#### Entries shown:
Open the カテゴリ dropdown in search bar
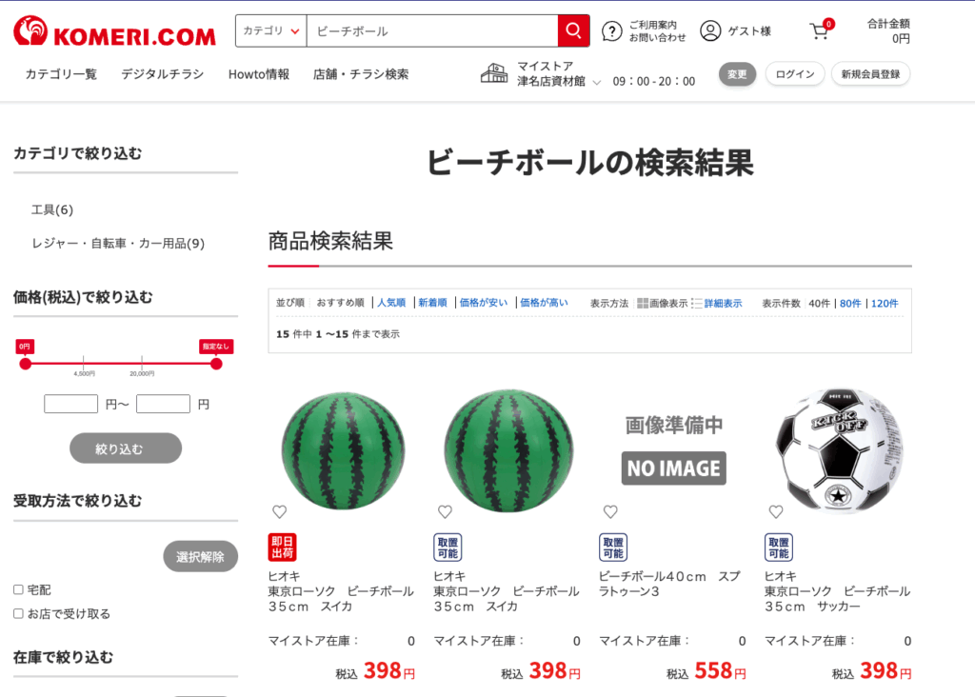 click(x=271, y=31)
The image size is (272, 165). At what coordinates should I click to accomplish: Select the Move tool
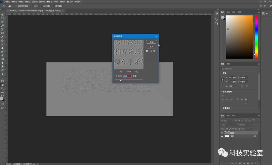(x=2, y=15)
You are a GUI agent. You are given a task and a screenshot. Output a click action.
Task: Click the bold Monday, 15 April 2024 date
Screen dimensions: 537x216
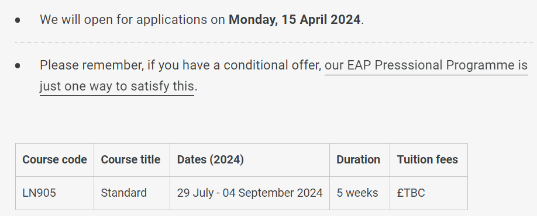click(x=294, y=19)
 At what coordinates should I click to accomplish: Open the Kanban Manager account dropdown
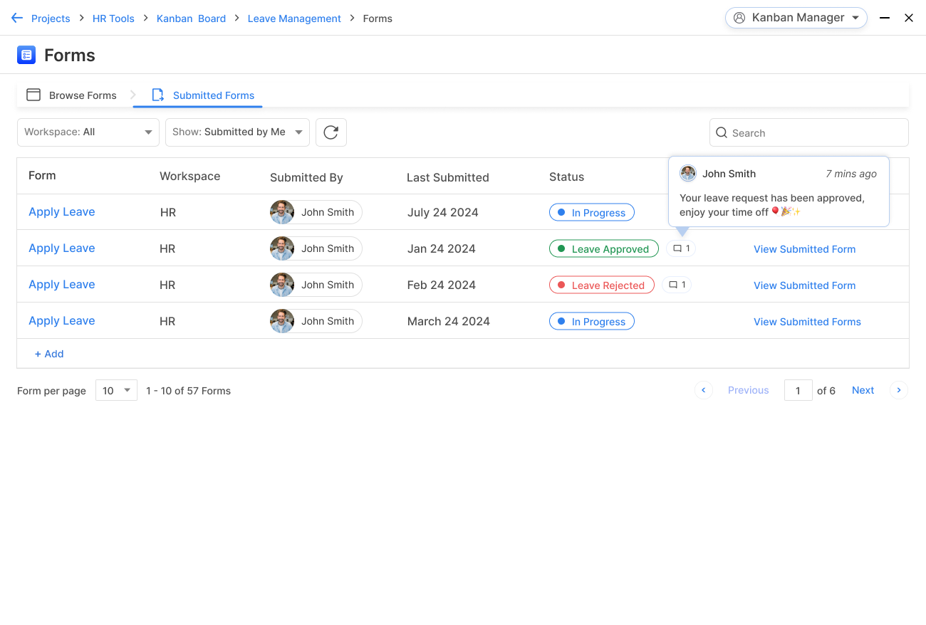point(796,17)
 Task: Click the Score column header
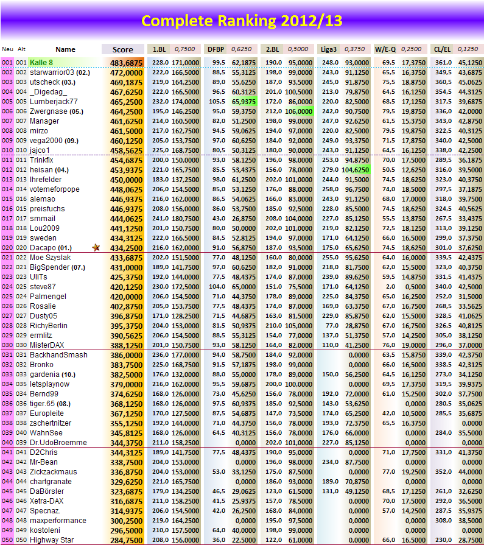click(x=122, y=49)
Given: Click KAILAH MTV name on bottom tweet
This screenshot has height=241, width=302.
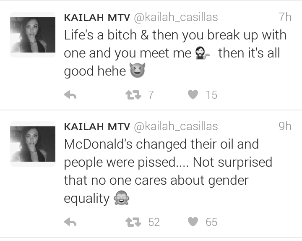Looking at the screenshot, I should (x=97, y=127).
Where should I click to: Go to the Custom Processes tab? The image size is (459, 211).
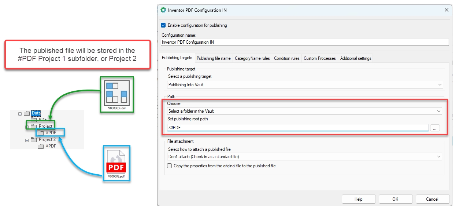319,58
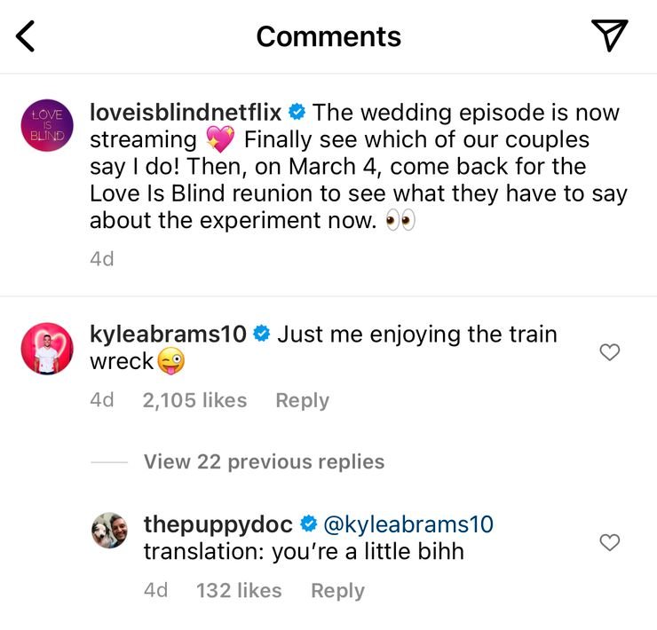Image resolution: width=657 pixels, height=630 pixels.
Task: Tap the back arrow icon
Action: point(26,36)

#### Given request:
Rewrite the lines of the items above as one numbered list, skipping blank lines and leaving out the pictures.

#### Exercise solution:
1. Open the カテゴリ dropdown in search bar
2.  click(x=271, y=31)
3. The image size is (272, 165). At what coordinates should I click to accomplish: Select the Move tool
4. (x=2, y=15)
5. You are a GUI agent. You are given a task and a screenshot. Output a click action.
6. Task: Click the bold Monday, 15 April 2024 date
7. Screen dimensions: 537x216
8. click(x=294, y=19)
9.  At what coordinates should I click to accomplish: Open the Kanban Manager account dropdown
10. point(796,17)
11.  Task: Click the Score column header
12. click(x=122, y=49)
13. Given: Click KAILAH MTV name on bottom tweet
14. This screenshot has height=241, width=302.
15. Looking at the screenshot, I should (x=97, y=127).
16. Where should I click to: Go to the Custom Processes tab? The image size is (459, 211).
17. 319,58
18. Image resolution: width=657 pixels, height=630 pixels.
19. Task: Tap the back arrow icon
20. Action: point(26,36)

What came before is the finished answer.